Andrey: If the user (userid=1) selects choices a(answerid=1) & b(answerid=2) for question 1(questionid=1) and later switches to c (a-id=3) & d(a-id=4), you would have to check, then delete the old and add the new. If you choose to follow the other approach, you would not be checking if a particular record exists (so that you can update it), you would just delete old records and insert new records. Anyways, since you are not storing any identity columns, I would go with the latter approach.
It is a simple solution:
Every [Answer] should have integer value (bit) and this value is unique for current Question.
For example, you have Question1 and four predefined answers:
[Answer] [Bit value]
answer1 0x00001
answer2 0x00002
answer3 0x00004
answer4 0x00008
...
So, you SQL INSERT/UPDATE will be:
declare #checkedMask int
set #checkedMask = 0x00009 -- answer 1 and answer 4 are checked
declare #questionId int
set #questionId = 1
-- delete
delete
--select r.*
r
from QuestionResult r
inner join QuestionAnswer a
on r.QuestionId = a.QuestionId and r.AnswerId = a.AnswerId
where r.QuestionId = #questionId
and (a.mask & #checkedMask) = 0
-- insert
insert QuestionResult (AnswerId, QuestionId)
select
AnswerId,
QuestionId
from QuestionAnswer a
where a.QuestionId = #questionId
and (a.mask & #checkedMask) > 0
and not exists(select AnswerId from QuestionResult r
where r.QuestionId = #questionId and r.AnswerId = a.AnswerId)

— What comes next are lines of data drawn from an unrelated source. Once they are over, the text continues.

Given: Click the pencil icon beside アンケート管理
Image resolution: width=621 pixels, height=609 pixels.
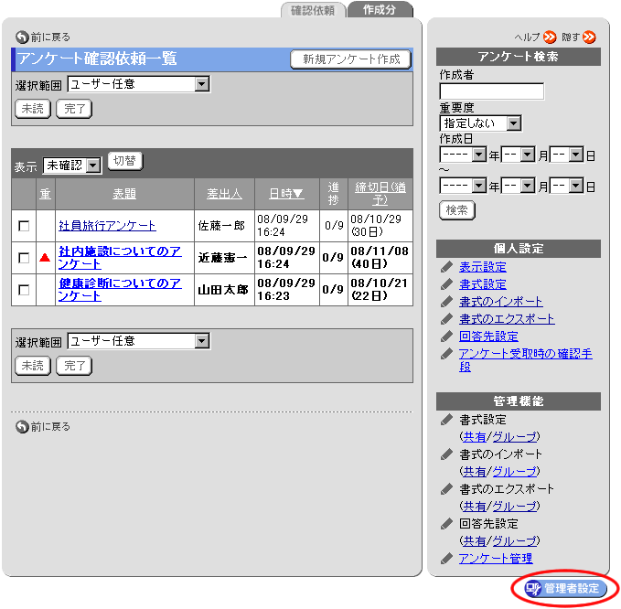Looking at the screenshot, I should pos(446,558).
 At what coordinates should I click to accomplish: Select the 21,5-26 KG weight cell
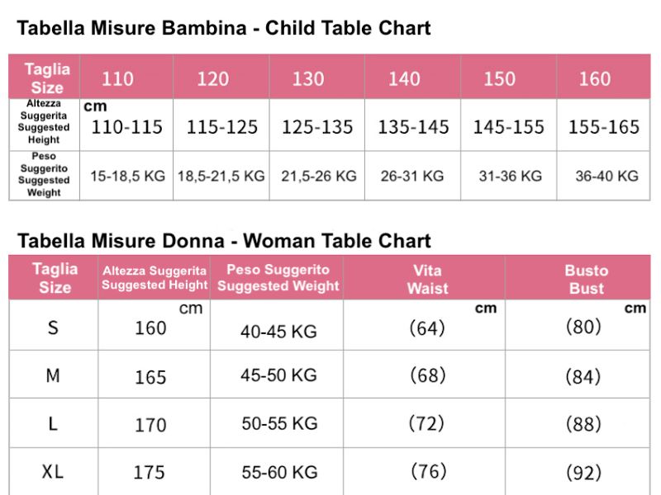[319, 176]
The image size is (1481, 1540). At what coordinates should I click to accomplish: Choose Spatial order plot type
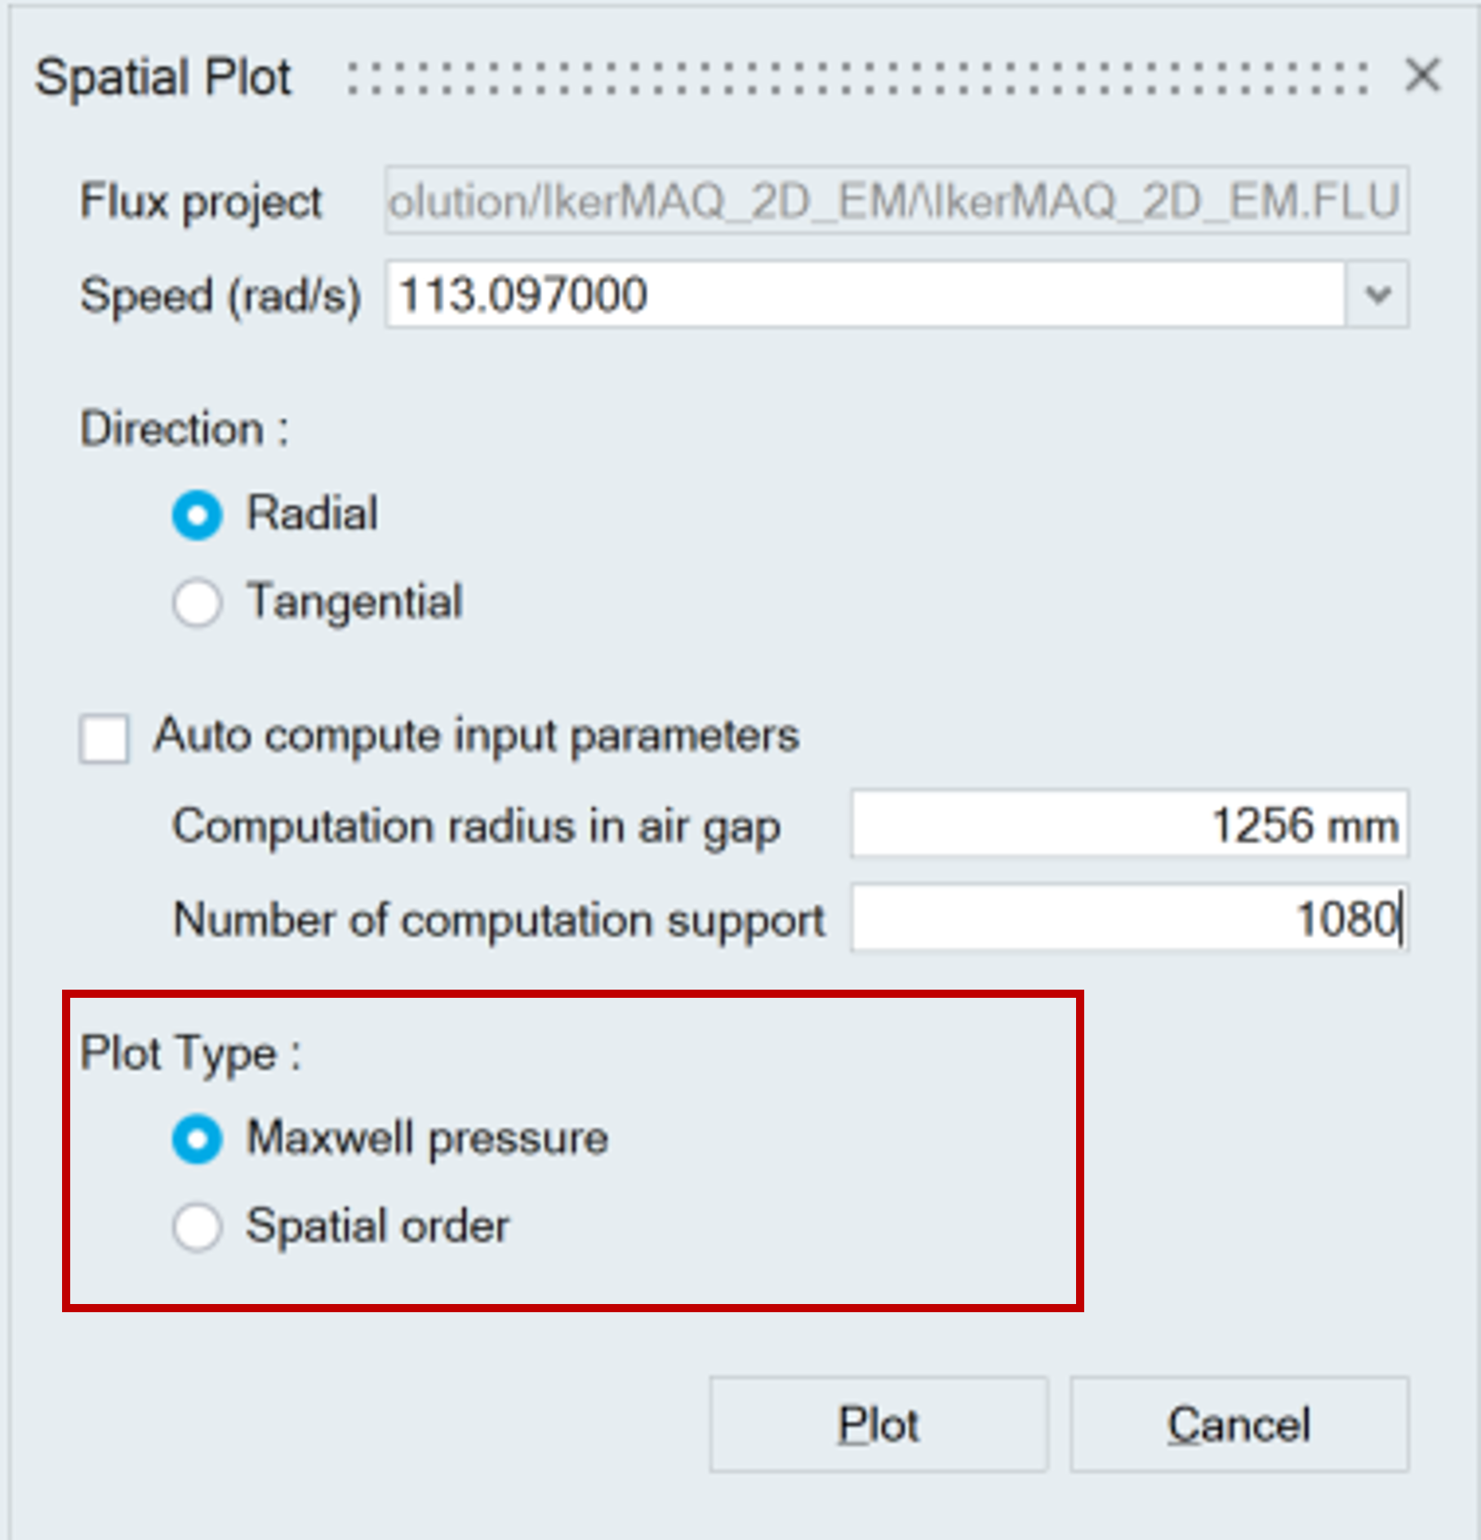197,1226
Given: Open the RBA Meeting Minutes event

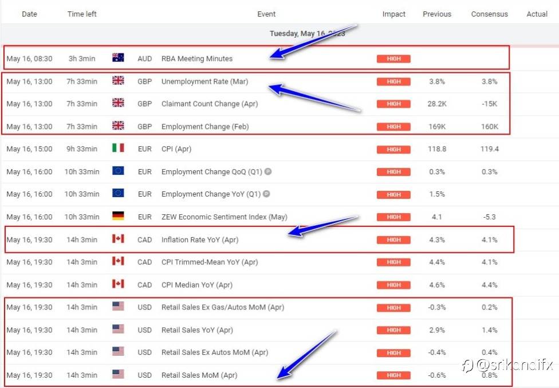Looking at the screenshot, I should (197, 59).
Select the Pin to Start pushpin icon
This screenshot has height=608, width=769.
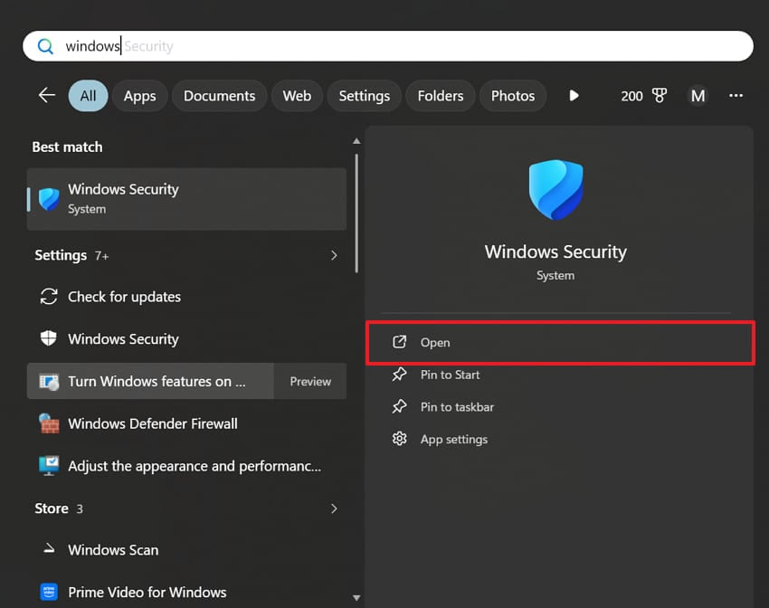[400, 375]
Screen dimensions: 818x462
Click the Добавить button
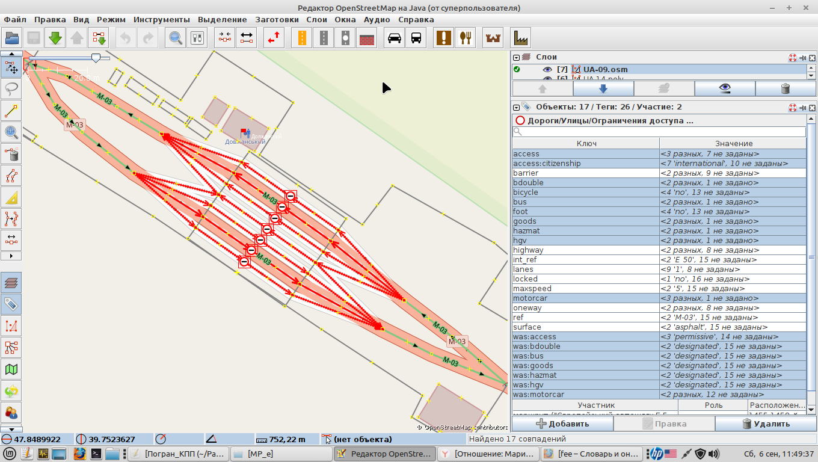tap(562, 424)
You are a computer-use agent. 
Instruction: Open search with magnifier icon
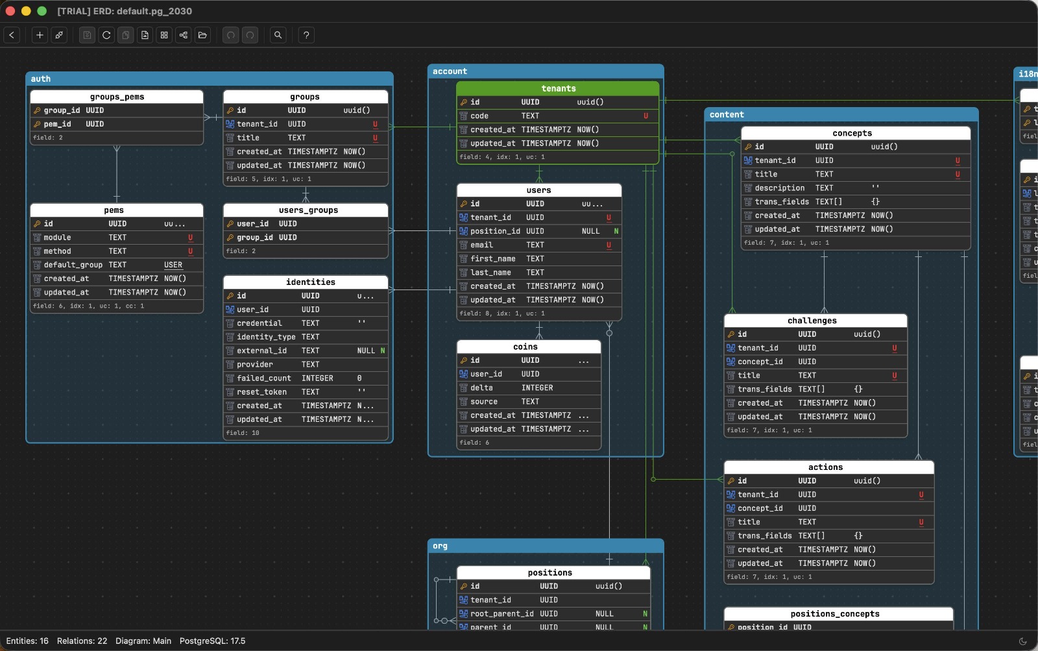pos(278,35)
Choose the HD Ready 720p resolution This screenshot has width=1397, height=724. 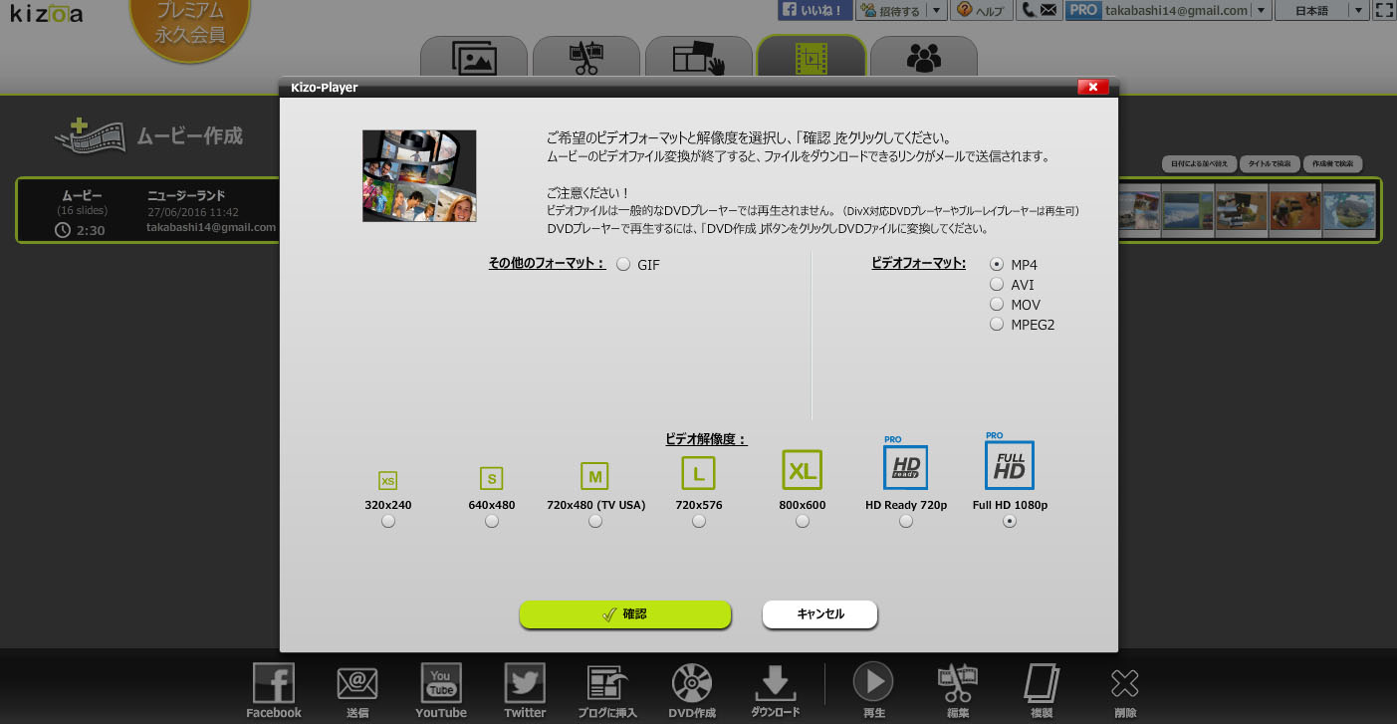(x=906, y=521)
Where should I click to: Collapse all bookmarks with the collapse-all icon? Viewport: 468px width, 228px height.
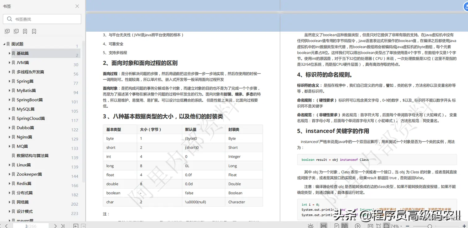16,31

Sorry to resurect an old thread. I would have thought the only realistic solution is to delete all responses for that question, and create new rows where the checkbox is ticked. Having a column per answer may be efficient as far as updates go, but the inflexibility of this approach is just not an option. You need to be able to add options to a question without having to redesign your database.
Just delete and re-insert. Thats what databases are designed to do, store and retrieve lots of rows of data.
I disagree that regent's answer is denormalized. As long as each answer is not dependent on another column, and is only dependent on the key, it is in 3rd normal form. It is no different than a table with the following fields for a customer name:
CustomerName
(
name_prefix
name_first
name_mi
name_last
name_suffix
city
state
zip
)
Same as
QuestionAnswers
(
Q1answer1
Q1answer2
Q1answerN
)
There really is no difference between the "Question" of name and the multiple answers which may or may not be filled out and the "Question" of the form and the multiple answers that may or may not be selected.